Sam passed him the silver tube. “A cop from the future, huh?”
“We prefer the term security agent.”
Sam’s reply was a grunt. “In my time, security agents patrol shopping malls. Can you show me something this baby can do?”
“It can deliver a stun, anything from a slight nudge—” he aimed it at the toaster, pressed his thumb to the base of the weapon and sent the appliance skidding to the edge of the counter “—to something that can knock a person off his feet or render him unconscious.” This time, he aimed it at a butcher block that stood at a right angel to the sink and sent it halfway across the kitchen.
“Something like a Taser?”
Max nodded. “I believe those were the original prototypes, but we have more options. For example—” he aimed it at Sam and pressed the side of the tube “—I just put a shield around you.”
Sam found the boundaries with his hands, then discovered that he couldn’t stand.
Max pressed the release button.
“That must come in handy,” was all Sam said.
“Tell me more about how you do it—this time travel stuff.”
Max filled Sam in on everything he knew about time travel.
When he finished, Sam studied him for a moment. Then he said, “If you really are from the future, then 2008 is history to you. You have to know all Jack the Second’s victims in Manhattan. So I’m worried about why you picked the stoop across from Neely’s home to camp out on.”
“You must have been a very good cop. She’s supposed to be his last victim in Manhattan.”
“When?” Sam’s expression turned grim.
“Between 1:00 and 3:00 a.m. tomorrow, May 17.”
“Tomorrow? Does she know?”
Max shook his head. “It hasn’t come up.”
“You have to tell her.”
“Yes. But I don’t intend to let the Ripper get her.”
After a moment, Sam nodded. “What can I do to help?”
“My boss has five suspects from 2128 that I’d like you to look at.” Taking out his palm unit, Max turned it so Sam could study the faces.

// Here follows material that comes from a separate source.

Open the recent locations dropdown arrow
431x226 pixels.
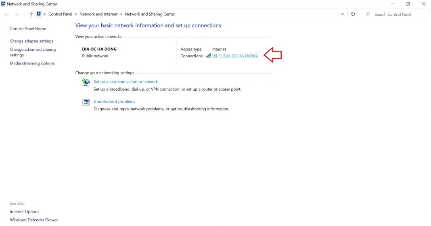[24, 15]
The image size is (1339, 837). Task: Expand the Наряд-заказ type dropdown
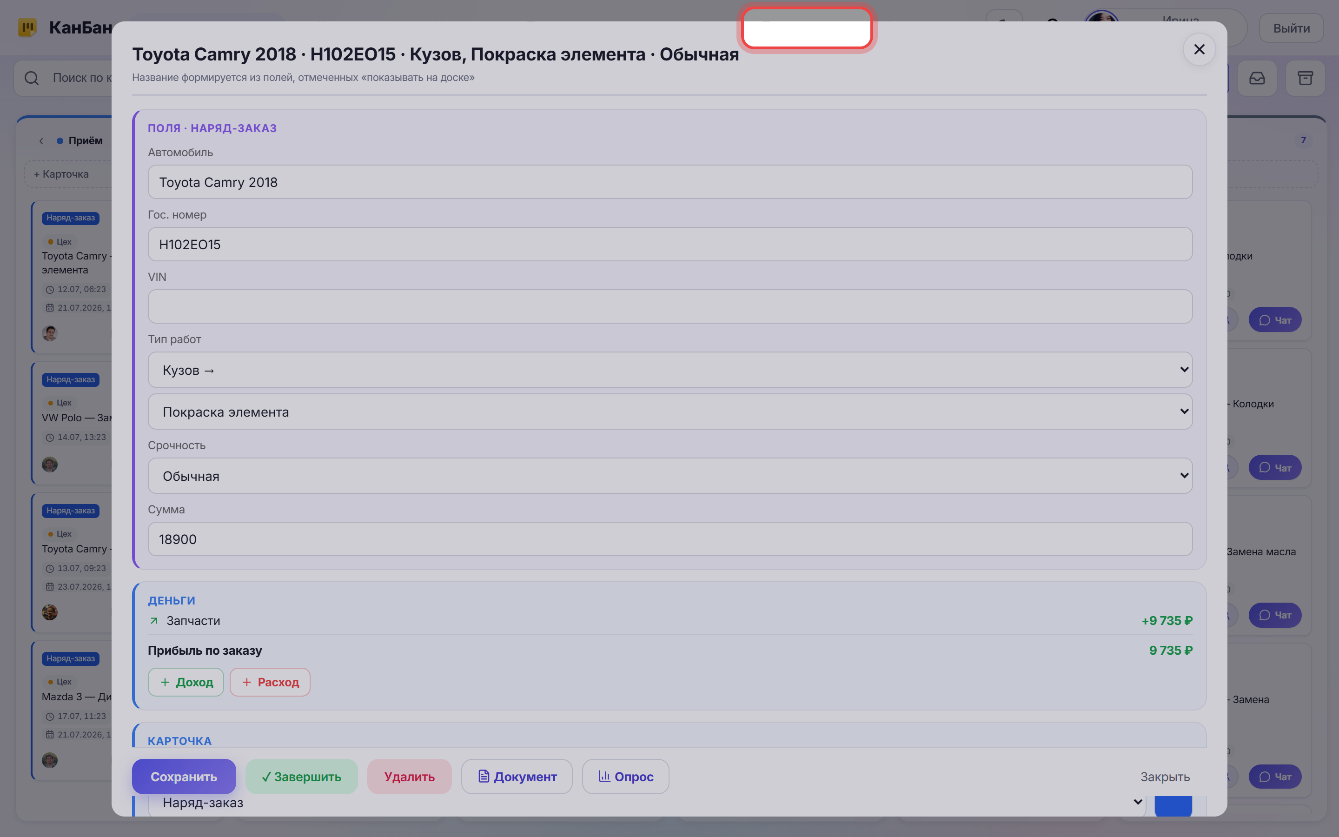click(x=647, y=803)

THROUGH THE PANES of the French doors, Neely could see Max and Sam, heads together, deep in conversation. If she hadn’t known better, she would have guessed that the two men had known each other all their lives. They seemed to be focused on the small palm unit that Max had held in his hand while he’d been talking to his boss. Evidently there was nothing like a “toy” to bond two men even if they were from different centuries.
The padded envelope Mabel had given her was still gripped in her hands, but she hadn’t been able to open it. She couldn’t identify all of the emotions she’d experienced when she’d realized her grandmother had kept so much from her. But right now she was annoyed. With herself. For some reason, she wanted to be with Max when she opened the envelope.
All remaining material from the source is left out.